2019-2020 Academic Year

News and Highlights in August 2020

A new study co-authored by RCI Affiliate Alan Robock posits that geoengineering is just a partial solution to fight climate change, reports Newsroom. “Our research shows that no single technology to combat climate change will fully address the growing crisis, and we need to stop burning fossil fuels and aggressively harness wind and solar energy to power society ASAP,” said Robock. “This mitigation is needed whether society ever decides to deploy geoengineering or not.”

The New Jersey Climate Change Alliance posts a new report, Ecological Monitoring and Mitigation Policies and Practices at Offshore Wind Installations in the United States and Europe, prepared by Michael C. Allen and RCI Affiliate Matthew Campo. The report is intended to inform government officials, scientists, and stakeholders in New Jersey about the current policies and monitoring methods other jurisdictions use to monitor potential ecological impacts from offshore wind installations.

The loss of Greenland ice sheet reached a record last year, reports the New York Times.
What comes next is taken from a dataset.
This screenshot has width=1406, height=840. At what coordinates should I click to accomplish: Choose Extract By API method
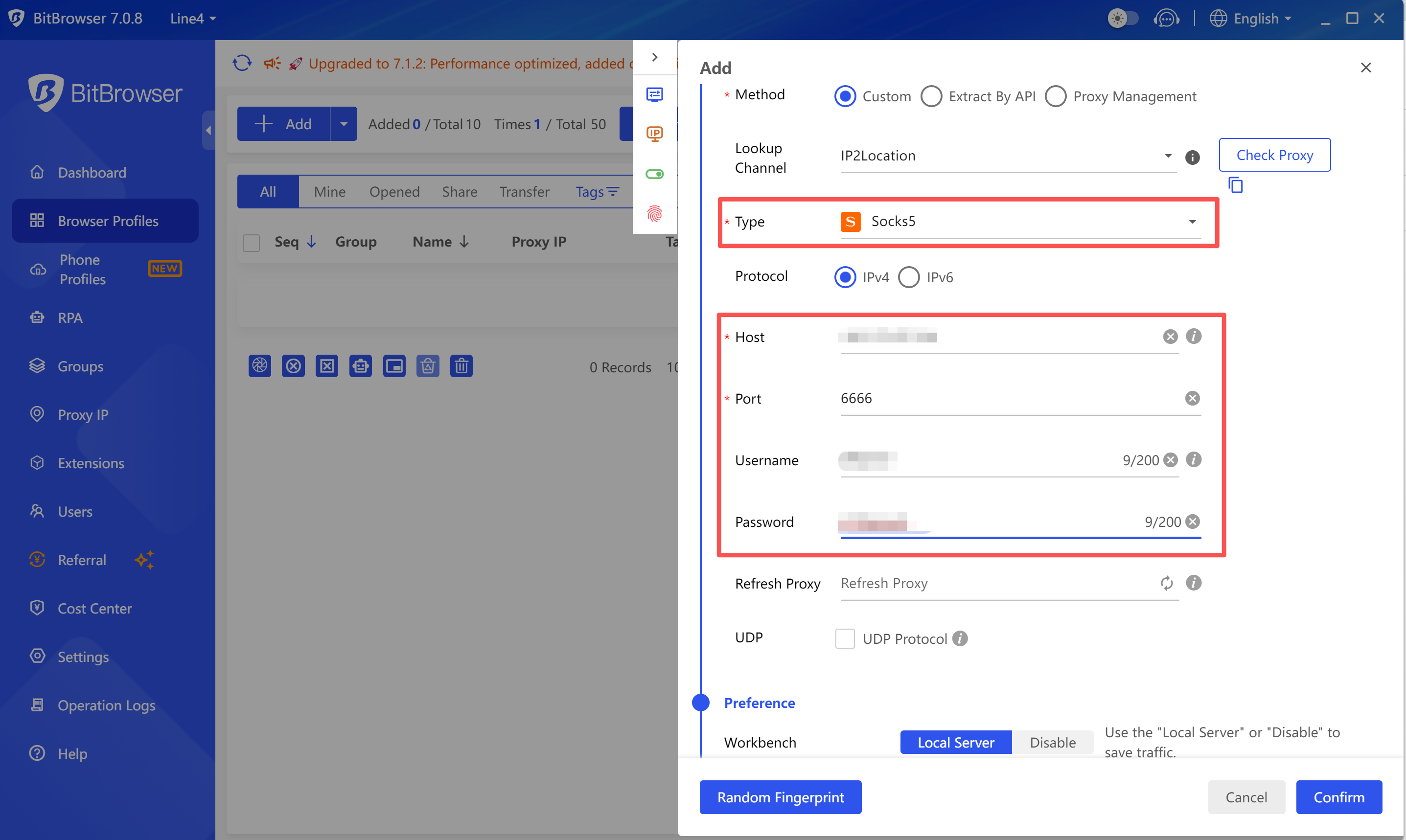click(x=931, y=96)
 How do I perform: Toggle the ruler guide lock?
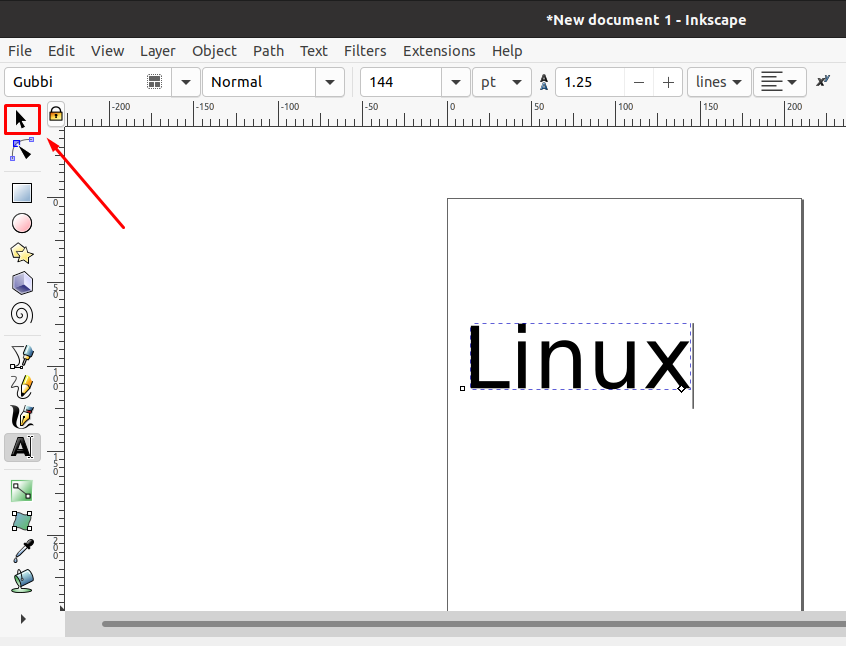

The country had a net ice loss of more than 530 billion metric tons, more than twice the annual average since 2003. Almost half of the loss occurred in July during an unusual heat wave. Scientists suggest controlling the rate of mass loss by taking steps to mitigate climate change.

greenland daily melt  line-plot chart

Congratulations to RCI Affiliate Professor Gail Ashley. The Geological Society of America has named Gail Ashley the 2020 recipient of the Rip Rapp Geoarchaeology Division Award and the Limnogeology Division Israel C. Russell Award. These awards are given annually for excellence in research, teaching, and service. In addition to Dr. Ashley’s numerous scientific achievements, the announcements recognized her commitment to integrity and ethical standards.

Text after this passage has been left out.